What you should do:
Entries follow. Give back exactly the lines starting at the one containing "Click the 加密选区 encrypt selection icon" and ending at the one containing "Task: Open Media streaming options", and no other lines.

::::::

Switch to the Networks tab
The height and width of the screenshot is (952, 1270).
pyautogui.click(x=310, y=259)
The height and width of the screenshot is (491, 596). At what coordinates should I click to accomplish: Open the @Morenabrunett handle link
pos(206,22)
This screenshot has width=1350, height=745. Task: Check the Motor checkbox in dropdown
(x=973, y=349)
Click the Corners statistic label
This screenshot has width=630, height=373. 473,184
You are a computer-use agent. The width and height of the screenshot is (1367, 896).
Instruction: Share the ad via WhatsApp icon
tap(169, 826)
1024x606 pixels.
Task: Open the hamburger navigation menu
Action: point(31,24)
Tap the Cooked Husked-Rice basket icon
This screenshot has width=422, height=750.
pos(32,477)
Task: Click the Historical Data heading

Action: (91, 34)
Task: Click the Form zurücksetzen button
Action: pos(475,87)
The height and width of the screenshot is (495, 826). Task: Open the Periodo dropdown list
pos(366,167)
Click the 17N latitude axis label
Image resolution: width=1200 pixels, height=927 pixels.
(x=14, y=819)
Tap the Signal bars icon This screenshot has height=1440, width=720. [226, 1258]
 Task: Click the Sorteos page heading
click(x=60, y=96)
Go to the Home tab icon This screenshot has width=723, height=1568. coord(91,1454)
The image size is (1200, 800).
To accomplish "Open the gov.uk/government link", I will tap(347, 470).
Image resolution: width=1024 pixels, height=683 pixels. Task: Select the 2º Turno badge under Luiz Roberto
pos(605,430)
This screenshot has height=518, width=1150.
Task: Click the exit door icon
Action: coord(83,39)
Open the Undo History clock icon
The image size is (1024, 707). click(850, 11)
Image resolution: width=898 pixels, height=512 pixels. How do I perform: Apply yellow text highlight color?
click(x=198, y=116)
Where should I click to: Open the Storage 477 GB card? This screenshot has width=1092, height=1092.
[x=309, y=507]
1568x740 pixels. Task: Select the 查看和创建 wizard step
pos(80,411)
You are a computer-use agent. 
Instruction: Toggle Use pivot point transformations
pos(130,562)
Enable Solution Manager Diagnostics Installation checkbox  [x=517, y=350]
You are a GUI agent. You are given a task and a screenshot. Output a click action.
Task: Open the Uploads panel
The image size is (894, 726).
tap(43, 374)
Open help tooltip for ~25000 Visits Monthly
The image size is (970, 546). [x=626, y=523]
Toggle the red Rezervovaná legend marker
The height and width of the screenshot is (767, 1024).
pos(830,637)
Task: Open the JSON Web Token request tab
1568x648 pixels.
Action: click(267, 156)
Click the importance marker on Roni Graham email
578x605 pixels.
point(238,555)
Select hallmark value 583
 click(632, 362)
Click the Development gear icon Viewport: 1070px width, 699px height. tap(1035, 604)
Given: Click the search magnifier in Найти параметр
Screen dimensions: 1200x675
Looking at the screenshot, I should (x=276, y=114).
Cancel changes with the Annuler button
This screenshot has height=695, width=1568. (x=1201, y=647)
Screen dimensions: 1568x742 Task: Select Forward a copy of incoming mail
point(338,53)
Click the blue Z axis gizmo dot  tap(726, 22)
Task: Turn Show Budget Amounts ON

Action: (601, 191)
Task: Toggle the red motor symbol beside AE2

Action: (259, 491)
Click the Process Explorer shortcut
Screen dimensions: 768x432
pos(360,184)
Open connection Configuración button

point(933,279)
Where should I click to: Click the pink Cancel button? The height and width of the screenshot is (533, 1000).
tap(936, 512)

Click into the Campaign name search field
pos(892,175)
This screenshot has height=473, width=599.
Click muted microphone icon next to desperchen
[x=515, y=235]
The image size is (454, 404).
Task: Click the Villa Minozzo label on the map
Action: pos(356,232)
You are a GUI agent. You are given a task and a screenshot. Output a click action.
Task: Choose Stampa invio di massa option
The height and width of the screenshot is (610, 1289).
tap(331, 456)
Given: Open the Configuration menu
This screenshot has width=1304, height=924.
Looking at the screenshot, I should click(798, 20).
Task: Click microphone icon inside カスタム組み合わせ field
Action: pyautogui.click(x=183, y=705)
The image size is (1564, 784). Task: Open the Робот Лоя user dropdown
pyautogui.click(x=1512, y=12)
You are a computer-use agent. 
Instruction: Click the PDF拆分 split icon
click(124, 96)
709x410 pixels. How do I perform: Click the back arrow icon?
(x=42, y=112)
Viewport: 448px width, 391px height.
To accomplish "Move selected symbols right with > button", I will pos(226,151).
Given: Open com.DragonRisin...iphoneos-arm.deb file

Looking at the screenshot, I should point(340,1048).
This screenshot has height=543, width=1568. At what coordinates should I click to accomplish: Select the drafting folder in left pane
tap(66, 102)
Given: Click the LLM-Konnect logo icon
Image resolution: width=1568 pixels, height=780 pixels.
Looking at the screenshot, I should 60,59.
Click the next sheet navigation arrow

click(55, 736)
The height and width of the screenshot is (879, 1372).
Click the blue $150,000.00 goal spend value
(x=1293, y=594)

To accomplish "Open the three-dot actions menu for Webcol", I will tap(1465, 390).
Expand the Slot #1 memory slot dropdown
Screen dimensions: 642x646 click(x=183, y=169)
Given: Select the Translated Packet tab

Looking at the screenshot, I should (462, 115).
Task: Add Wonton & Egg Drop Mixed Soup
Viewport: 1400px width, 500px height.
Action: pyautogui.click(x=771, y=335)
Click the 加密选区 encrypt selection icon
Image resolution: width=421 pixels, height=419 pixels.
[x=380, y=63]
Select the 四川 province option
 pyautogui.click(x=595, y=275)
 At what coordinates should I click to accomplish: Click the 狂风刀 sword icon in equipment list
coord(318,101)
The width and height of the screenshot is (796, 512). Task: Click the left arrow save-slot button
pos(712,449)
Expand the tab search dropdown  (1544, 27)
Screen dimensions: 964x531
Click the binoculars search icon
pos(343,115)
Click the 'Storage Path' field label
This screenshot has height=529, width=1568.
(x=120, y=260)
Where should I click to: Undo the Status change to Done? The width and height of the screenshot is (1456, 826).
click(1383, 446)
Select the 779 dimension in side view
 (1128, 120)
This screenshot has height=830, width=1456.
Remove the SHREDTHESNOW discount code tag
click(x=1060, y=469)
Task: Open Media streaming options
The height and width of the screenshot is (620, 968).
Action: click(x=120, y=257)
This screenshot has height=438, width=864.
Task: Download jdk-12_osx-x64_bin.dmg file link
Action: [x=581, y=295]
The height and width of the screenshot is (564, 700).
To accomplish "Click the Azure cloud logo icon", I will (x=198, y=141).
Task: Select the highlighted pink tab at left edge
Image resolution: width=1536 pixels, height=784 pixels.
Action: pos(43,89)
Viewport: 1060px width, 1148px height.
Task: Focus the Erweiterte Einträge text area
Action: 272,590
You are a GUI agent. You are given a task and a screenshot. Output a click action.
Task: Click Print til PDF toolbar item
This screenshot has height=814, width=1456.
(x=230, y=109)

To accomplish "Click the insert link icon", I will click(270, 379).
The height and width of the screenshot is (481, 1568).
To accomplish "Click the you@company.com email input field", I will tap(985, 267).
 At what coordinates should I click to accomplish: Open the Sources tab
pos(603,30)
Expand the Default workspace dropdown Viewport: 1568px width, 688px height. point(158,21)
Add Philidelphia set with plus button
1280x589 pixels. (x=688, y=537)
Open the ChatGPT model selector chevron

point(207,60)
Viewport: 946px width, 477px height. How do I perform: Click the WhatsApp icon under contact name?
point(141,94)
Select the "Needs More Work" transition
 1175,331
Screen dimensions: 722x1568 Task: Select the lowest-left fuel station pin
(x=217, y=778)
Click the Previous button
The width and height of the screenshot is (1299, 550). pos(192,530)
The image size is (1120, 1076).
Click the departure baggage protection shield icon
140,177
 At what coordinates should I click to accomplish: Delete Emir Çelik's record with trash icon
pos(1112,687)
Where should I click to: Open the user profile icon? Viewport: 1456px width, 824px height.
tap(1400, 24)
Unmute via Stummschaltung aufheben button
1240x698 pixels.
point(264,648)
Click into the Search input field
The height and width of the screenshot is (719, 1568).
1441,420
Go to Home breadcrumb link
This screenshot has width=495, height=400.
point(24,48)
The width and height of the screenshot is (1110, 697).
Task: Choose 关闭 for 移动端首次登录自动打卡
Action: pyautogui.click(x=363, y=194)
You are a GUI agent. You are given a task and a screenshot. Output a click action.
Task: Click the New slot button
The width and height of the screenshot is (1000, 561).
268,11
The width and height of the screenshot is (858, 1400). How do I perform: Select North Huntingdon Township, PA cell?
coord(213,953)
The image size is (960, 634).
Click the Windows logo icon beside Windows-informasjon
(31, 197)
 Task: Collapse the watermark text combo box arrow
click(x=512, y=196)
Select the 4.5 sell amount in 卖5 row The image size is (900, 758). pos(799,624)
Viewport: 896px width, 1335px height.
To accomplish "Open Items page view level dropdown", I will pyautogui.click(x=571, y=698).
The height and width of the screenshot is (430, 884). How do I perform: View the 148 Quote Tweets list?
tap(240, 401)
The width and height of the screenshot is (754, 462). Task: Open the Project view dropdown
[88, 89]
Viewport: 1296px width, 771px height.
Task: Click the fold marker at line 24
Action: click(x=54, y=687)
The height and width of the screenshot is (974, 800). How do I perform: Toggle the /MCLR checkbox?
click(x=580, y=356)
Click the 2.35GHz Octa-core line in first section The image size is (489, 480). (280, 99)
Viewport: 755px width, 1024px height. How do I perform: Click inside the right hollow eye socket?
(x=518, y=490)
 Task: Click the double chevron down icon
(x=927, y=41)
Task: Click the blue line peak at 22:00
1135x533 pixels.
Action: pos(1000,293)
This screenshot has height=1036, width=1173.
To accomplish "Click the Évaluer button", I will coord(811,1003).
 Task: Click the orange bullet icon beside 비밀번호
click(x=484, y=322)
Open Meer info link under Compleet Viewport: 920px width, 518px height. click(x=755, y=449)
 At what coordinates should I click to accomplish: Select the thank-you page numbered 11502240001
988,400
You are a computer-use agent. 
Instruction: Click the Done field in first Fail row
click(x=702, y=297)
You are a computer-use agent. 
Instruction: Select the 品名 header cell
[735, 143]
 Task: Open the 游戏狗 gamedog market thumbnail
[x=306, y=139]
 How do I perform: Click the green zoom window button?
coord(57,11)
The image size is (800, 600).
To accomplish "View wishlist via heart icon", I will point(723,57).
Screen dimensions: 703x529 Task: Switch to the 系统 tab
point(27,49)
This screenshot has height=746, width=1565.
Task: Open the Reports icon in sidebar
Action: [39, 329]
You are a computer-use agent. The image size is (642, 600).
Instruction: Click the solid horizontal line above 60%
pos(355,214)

::::::

Output of the task:
Click the 加密选区 encrypt selection icon
Image resolution: width=421 pixels, height=419 pixels.
[x=380, y=63]
Select the 四川 province option
 pyautogui.click(x=595, y=275)
 At what coordinates should I click to accomplish: Click the 狂风刀 sword icon in equipment list
coord(318,101)
The width and height of the screenshot is (796, 512). Task: Click the left arrow save-slot button
pos(712,449)
Expand the tab search dropdown  (1544, 27)
Screen dimensions: 964x531
Click the binoculars search icon
pos(343,115)
Click the 'Storage Path' field label
This screenshot has height=529, width=1568.
(x=120, y=260)
Where should I click to: Undo the Status change to Done? The width and height of the screenshot is (1456, 826).
click(1383, 446)
Select the 779 dimension in side view
 (1128, 120)
This screenshot has height=830, width=1456.
Remove the SHREDTHESNOW discount code tag
click(x=1060, y=469)
Task: Open Media streaming options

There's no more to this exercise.